EXERCISE PROMPT:
Only the lines from the one with "Given: Open the 1/16 Time quantize selector" through the end of the material are wanted, copied exactly and with the pictures left out.

DATA RECORDS:

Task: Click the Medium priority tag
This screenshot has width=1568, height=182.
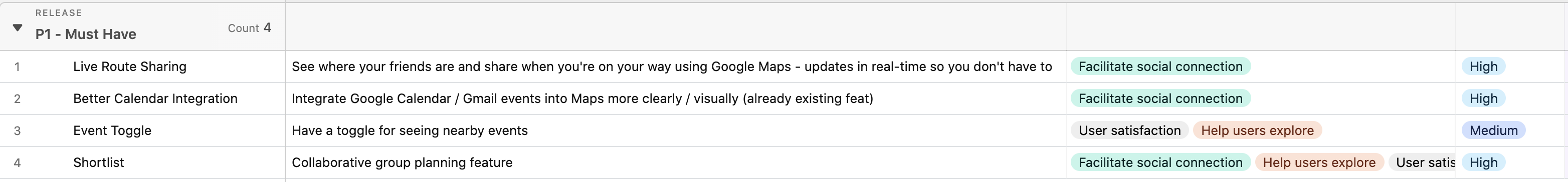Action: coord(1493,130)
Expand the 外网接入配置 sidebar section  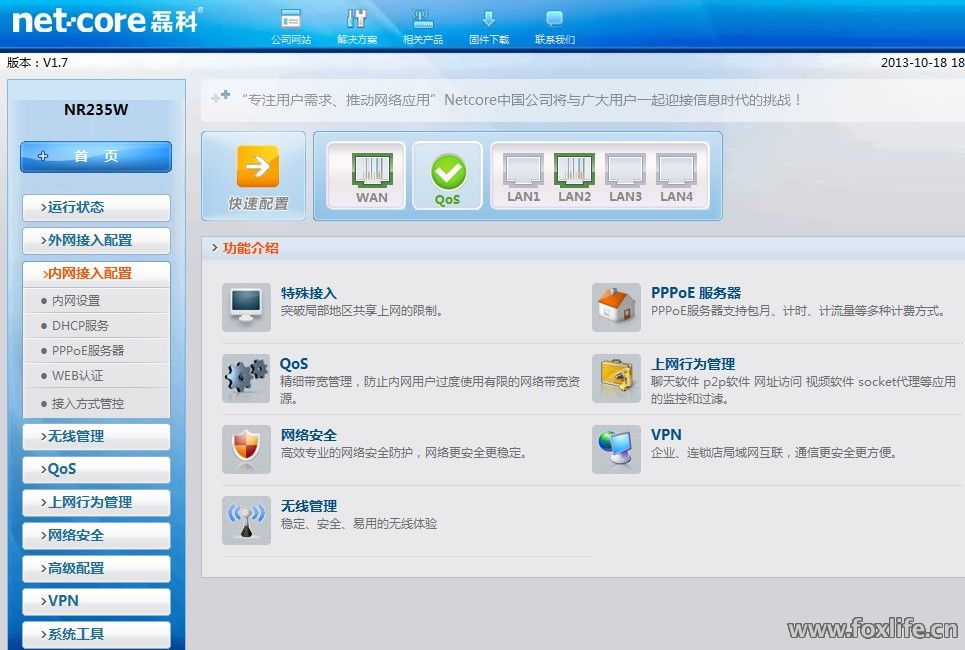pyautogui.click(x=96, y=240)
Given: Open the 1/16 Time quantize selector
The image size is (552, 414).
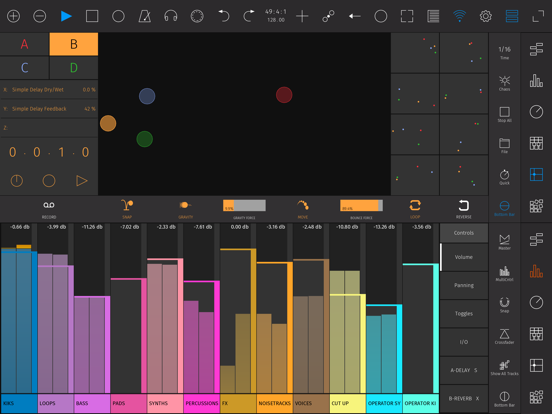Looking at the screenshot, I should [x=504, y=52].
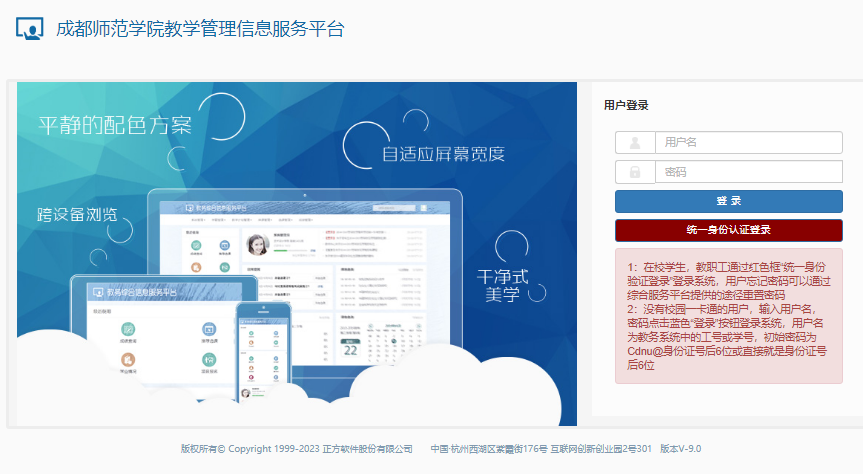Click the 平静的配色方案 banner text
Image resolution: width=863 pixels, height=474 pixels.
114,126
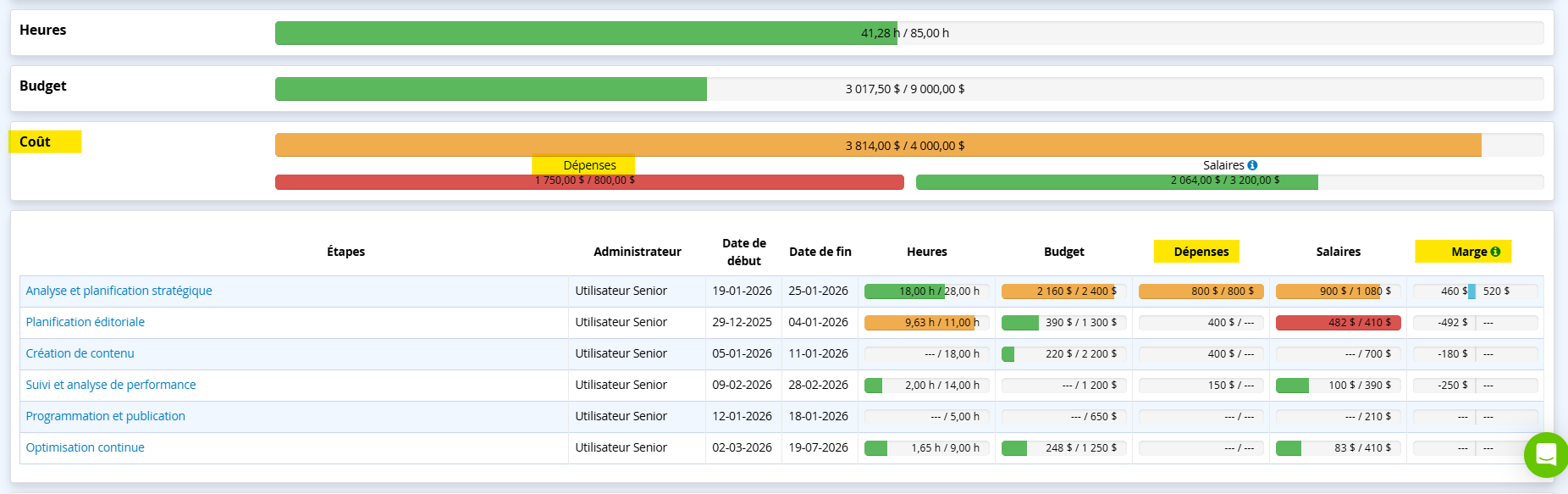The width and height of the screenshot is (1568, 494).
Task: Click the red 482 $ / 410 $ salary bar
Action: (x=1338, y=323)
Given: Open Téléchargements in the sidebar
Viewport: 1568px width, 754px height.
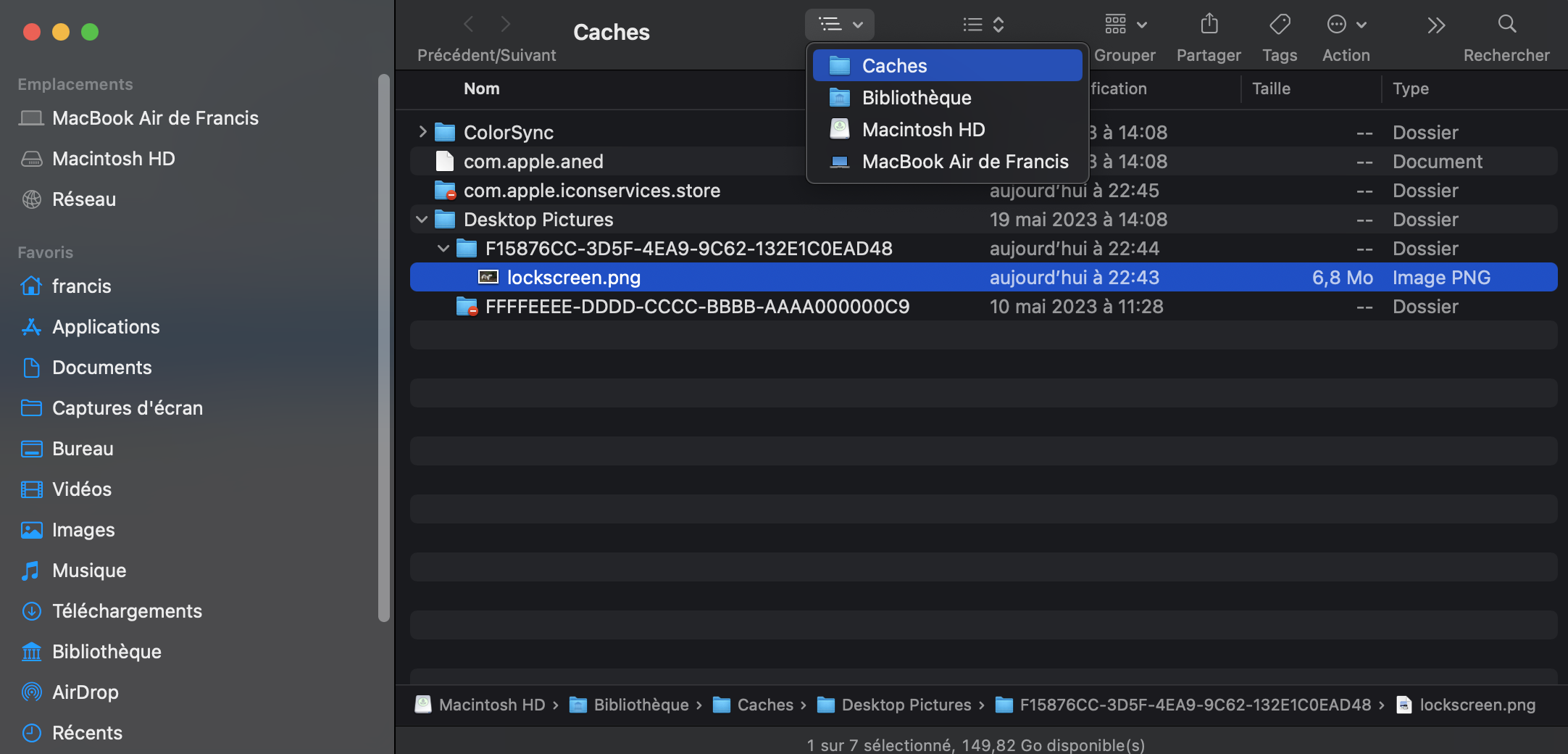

REPLY TO THE TASK:
Given: Open the 1/16 Time quantize selector
The image size is (552, 414).
Looking at the screenshot, I should [x=504, y=52].
Click the 平静的配色方案 banner text
Image resolution: width=863 pixels, height=474 pixels.
114,126
The width and height of the screenshot is (1568, 494).
Task: Click the red 482 $ / 410 $ salary bar
Action: (x=1338, y=323)
Given: Open Téléchargements in the sidebar
Viewport: 1568px width, 754px height.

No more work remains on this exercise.